Is the religious right a spent force in American politics? There seems to be a growing consensus that it is, based in part on John McCain’s rather easy dispatch of Mike Huckabee in the Republican primaries. Huckabee, a preacher and unabashed advocate for the evangelical movement, certainly touched a chord among Republican primary voters, but they were far too few in number to challenge a candidate, McCain, who is hardly the darling of the religious right despite his opposition to abortion.
If the conservative evangelical movement has, in fact, lost some or much of its clout in national politics, people of faith to the left of Pat Robertson no doubt will be pleased. The evangelical movement, in alliance with conservative Catholics and Jews, has monopolized the national conversation about moral and cultural issues for a generation. Urgent issues like euthanasia, stem cell research, abortion and gay rights have crowded out discussion of other sorts of moral and cultural issues that, broadly speaking, fall under the category of social justice. Those issues—tax policy favoring the rich, the unfettered marketplace, the war in Iraq, the health insurance crisis—rarely are framed as moral issues, because the media have allowed the religious right to decide what constitutes public morality.

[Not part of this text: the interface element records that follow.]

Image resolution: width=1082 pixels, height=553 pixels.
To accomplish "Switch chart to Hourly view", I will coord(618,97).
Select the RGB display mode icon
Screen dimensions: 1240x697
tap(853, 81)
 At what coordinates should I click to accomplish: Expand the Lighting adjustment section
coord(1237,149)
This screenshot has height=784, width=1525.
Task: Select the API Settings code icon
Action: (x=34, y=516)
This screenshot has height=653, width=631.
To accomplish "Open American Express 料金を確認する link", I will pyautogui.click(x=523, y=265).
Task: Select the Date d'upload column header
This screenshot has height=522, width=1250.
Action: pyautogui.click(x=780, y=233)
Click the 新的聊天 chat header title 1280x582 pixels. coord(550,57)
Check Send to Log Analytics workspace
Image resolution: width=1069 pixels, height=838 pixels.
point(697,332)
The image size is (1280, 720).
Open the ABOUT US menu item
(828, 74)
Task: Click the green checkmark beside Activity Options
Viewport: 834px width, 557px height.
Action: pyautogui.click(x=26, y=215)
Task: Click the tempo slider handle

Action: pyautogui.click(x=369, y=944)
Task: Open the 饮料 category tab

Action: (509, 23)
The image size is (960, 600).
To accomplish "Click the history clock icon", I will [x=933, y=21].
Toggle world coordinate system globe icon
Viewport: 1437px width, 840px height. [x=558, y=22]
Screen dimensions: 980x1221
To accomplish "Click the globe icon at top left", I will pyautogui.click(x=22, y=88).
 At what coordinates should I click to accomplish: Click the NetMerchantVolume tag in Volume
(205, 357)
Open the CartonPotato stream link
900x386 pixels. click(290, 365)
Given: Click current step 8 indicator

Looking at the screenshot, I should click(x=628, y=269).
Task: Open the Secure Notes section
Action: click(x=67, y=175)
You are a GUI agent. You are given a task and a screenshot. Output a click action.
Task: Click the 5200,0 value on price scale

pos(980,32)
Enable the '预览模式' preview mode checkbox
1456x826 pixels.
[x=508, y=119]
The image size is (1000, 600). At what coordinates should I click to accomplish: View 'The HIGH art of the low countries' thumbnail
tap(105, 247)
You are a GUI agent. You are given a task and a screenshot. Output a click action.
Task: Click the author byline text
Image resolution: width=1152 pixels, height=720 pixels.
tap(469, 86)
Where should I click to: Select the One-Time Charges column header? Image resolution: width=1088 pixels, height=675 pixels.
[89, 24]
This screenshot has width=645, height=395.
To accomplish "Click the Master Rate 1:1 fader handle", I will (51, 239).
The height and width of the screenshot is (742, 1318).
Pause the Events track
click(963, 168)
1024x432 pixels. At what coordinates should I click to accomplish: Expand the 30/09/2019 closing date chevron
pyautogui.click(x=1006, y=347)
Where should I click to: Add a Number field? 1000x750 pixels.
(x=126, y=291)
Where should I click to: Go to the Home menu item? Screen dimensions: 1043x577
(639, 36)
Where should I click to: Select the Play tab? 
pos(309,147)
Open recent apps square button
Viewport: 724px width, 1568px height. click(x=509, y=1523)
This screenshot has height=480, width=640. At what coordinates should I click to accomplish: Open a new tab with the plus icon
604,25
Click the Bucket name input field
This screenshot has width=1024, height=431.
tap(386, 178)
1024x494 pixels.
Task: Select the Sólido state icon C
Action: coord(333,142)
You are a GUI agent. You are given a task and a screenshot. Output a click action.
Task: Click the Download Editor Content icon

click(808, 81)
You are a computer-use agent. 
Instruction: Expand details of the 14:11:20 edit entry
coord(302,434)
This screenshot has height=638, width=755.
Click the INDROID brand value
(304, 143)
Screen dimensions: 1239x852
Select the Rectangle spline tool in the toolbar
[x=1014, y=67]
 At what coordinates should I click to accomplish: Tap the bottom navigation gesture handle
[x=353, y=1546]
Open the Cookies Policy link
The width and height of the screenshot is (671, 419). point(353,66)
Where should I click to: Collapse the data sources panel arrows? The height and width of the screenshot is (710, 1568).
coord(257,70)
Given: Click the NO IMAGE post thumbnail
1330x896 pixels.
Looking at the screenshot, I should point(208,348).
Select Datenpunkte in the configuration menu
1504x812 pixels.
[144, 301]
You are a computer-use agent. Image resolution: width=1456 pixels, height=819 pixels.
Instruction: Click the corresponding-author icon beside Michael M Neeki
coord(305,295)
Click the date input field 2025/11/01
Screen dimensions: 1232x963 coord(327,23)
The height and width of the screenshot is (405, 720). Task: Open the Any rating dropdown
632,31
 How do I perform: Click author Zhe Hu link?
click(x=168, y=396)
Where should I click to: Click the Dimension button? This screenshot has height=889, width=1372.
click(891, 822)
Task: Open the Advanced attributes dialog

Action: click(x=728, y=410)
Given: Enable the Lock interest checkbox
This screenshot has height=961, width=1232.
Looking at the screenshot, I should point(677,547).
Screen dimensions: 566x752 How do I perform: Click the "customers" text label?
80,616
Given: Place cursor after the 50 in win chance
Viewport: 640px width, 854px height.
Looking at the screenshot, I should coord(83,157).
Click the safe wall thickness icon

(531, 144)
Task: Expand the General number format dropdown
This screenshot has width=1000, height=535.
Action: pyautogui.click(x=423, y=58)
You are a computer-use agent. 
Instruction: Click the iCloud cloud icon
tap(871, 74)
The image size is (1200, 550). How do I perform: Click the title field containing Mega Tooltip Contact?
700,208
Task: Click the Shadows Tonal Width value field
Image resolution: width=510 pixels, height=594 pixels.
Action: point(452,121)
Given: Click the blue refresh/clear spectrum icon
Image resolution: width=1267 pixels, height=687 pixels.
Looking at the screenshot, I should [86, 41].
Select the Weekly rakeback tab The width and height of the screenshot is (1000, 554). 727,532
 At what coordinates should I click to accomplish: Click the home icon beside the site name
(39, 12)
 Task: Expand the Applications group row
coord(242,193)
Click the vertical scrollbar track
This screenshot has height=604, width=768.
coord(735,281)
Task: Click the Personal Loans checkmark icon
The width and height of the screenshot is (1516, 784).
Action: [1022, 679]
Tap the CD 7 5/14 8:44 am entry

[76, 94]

This is not to say that the issues the religious right has identified through the years are unimportant. They could not be more important. The question for centrist and progressive Catholics is how to frame political concerns other than these as moral issues with a claim on a voter’s conscience. That has not been an easy task, as the writer E. J. Dionne reminds us in his new book, Souled Out: Reclaiming Faith and Politics After the Religious Right. Dionne reprises the controversies of the 2004 presidential election, when some American bishops and clergy told their flock, in essence, to vote for George W. Bush rather than John Kerry because Bush’s opposition to abortion trumped all other issues. Archbishop John Myers of Newark wrote in The Wall Street Journal that September that these other issues, such as “welfare, national security, the war in Iraq, Social Security or taxes” did not provide a reason to vote for a “pro-abortion candidate.”
Dionne anticipates a day when centrist and progressive people of faith will be able to expand our notion of moral issues to include not only the issues on Archbishop Myers’s list, but some that he left off. (Is our for-profit system of health insurance moral? Is it moral to advocate free markets for some but socialism for failing investment houses?) Dionne’s optimism is based on the claim, implicit in his book’s title, that the religious right is about to lose its monopoly on issues of faith and politics.
If he is right, if the religious right no longer packs an electoral punch in national politics, we will see not the disappearance of faith-based political discussion, but a broadening of it. Ironically, that may be the ultimate tribute to the religious right, for if people of faith in the center and on the left begin to frame their issues in moral terms, the triumph of the evangelical movement will be complete.
It was, after all, the Moral Majority of the late 1970s that mobilized voters who saw politics not merely as a secular contest for power and patronage, but as a process that ought to be steeped in morality—their idea of morality, to be sure, but morality all the same. Their efforts led to more prominent discussion of the place of faith in the public square, to the benefit of all people of faith, regardless of their voting patterns. The religious right and their allies were not wrong to assert, as they did and continue to do, that it is one thing for government to be neutral in religious matters, but quite another to be explicitly hostile to expressions of religious faith. The religious right gained a following and political influence in America even as Europe was drifting toward a historic decline in traditional religious worship and a dispiriting secularism. While America’s houses of worship may not be as crowded as they were a half-century ago, they are positively thriving when compared to so many of Europe’s churches.
Religion still retains a hold on the American conscience and, indeed, its voting patterns, as so many secular commentators note to their dismay. How often have we heard commentators contrast our sense of public morality with that of the secular French, who, it is said, make no judgments about the private behavior of public people? These comparisons are generally meant to portray Americans as censorious bluenoses. I take them as a compliment, and I wonder how much of this nation’s continued discussion of public, civic and political morality can be attributed to the rise of the religious right.
The very notion of a “religious left,” which Dionne and people like Jim Wallis have been promoting for several years, clearly owes an intellectual debt to the religious right, which cleared a space for discussion of political issues in religious terms a generation ago, when the political discussion was for the most part devoid of such considerations. If voters in the center and the left now feel free to publicly frame their political views as an outgrowth of their faith in God, in a sense, they are conceding the religious right’s broadest point: that there is even in a secular republic a place for religion in the civic square.
And that is good news for all of us.